For another, the connection is through a single mare and the stakes winners she’s produced.

And for a third, the connection is through the sire, rather than the dam.

In all three cases, the winners emphasized that the breeding game is one of gut and feel and patience and connections not always apparent to the handicapper’s eye.

“I’ve always liked her,” said trainer Bernie Houghton of his charge Crabcakes, who surged to victory in the $100,000 Maryland Juvenile Filly Championship.

Liked her enough that — after her debut was delayed when high winds caused the cancellation of Laurel Park’s November 20 card — he told rider Angel Rodriguez prior to her actual debut, a week ago at Penn National, “When you make the lead, make sure you slow her down a little bit because I want to run her back in a week if she wins.”

That said, when Houghton said “always” he may not have meant to restrict that to Crabcakes’ time in his barn.  Crabcakes, a daughter of Great Notion bred and owned by his Aunt Binnie’s Buckingham Farm outfit, is the latest in a long line of good horses produced from that operation on Maryland’s Eastern Shore.

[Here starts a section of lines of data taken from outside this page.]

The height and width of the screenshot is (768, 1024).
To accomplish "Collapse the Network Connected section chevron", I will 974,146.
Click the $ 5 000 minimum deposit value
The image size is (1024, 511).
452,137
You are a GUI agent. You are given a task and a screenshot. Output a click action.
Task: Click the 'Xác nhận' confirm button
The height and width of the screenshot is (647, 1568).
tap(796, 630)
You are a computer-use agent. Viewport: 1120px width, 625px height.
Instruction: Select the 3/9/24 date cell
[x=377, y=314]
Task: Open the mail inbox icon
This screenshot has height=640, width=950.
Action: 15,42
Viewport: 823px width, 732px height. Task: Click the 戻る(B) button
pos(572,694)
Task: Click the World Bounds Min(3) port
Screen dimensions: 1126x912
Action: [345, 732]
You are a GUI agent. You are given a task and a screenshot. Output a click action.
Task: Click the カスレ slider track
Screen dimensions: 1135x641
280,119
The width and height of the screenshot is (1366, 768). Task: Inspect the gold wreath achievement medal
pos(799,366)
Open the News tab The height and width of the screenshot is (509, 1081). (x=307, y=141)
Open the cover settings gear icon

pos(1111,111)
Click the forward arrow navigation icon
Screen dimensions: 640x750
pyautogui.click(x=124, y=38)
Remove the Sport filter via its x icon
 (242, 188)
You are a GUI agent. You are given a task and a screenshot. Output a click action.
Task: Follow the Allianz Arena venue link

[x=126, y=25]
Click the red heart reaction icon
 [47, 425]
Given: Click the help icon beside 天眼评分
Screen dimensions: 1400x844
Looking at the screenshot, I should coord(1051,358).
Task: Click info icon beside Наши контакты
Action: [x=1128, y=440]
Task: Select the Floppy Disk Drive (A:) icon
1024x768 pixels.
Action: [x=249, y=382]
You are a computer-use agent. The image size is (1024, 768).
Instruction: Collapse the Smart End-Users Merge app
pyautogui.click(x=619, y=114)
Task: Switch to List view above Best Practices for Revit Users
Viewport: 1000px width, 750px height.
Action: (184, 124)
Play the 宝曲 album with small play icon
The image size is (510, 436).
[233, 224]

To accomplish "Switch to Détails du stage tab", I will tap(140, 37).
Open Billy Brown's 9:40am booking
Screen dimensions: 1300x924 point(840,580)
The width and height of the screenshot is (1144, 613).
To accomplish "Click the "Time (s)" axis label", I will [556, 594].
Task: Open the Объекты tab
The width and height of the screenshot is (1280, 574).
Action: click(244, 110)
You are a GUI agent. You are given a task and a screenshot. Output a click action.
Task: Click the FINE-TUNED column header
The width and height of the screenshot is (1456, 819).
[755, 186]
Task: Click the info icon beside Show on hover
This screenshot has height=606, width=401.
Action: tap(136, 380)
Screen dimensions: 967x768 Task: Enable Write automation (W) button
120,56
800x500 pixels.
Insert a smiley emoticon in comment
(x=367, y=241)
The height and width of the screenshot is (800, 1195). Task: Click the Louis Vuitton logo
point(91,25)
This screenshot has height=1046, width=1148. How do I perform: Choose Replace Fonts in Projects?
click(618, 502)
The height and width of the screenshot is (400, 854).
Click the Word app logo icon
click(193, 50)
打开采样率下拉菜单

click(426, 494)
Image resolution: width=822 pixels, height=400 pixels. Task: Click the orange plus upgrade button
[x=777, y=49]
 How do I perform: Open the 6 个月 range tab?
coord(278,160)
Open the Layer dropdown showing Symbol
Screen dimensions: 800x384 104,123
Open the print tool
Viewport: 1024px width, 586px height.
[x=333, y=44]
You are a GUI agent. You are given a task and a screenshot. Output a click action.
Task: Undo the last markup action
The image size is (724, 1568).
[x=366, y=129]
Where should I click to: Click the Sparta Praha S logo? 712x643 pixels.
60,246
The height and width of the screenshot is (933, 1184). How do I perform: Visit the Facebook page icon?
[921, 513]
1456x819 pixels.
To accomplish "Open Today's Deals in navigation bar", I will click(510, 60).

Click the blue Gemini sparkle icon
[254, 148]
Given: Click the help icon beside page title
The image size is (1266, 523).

In fact, she’s the latest in a direct line; her lineage traces back through her dam, Buckingham-bred Aunt Elaine, to granddam Annie Cake, a graded stakes winner bred by Binnie Houghton’s father Anderson Fowler and raced in the colors of Binnie’s mother, making Crabcakes just as Maryland as her namesake dish and just as much a part of the Houghton equine story as she could possibly be.

The same’s not quite as true of Just Jack, the dominant winner of the day’s seventh, the first running of the Howard M. Bender Memorial Stakes.  But he’s part of a pretty good story — and a pretty strong connection — in his own right.

Also a son of Great Notion, Just Jack, a homebred for veterinarian Dr. Michael Harrison, is a full brother to another top Harrison runner of recent vintage, Talk Show Man.  The Hamilton Smith trainee romped home to a two-length score in 1:09.50 for six furlongs, one of two stakes scores on the day for Smith and jockey Alex Cintron.

Though Just Jack’s two prior races had been long on the turf, Harrison said they’d always had eyes on this dirt sprint.

“The race was coming up because it was the opportunity to run a Maryland-bred or Maryland-sired horse at a higher level because we think he’s in that level,” Harrison explained.

And now, like big brother, he’s proved it.  It was the first stakes win of Just Jack’s career, just one fewer than Talk Show Man has.

As for Talk Show Man, the earner of more than $300,000 is slated to return to Smith’s barn next week, Harrison said, with an eye towards a late winter or early spring return.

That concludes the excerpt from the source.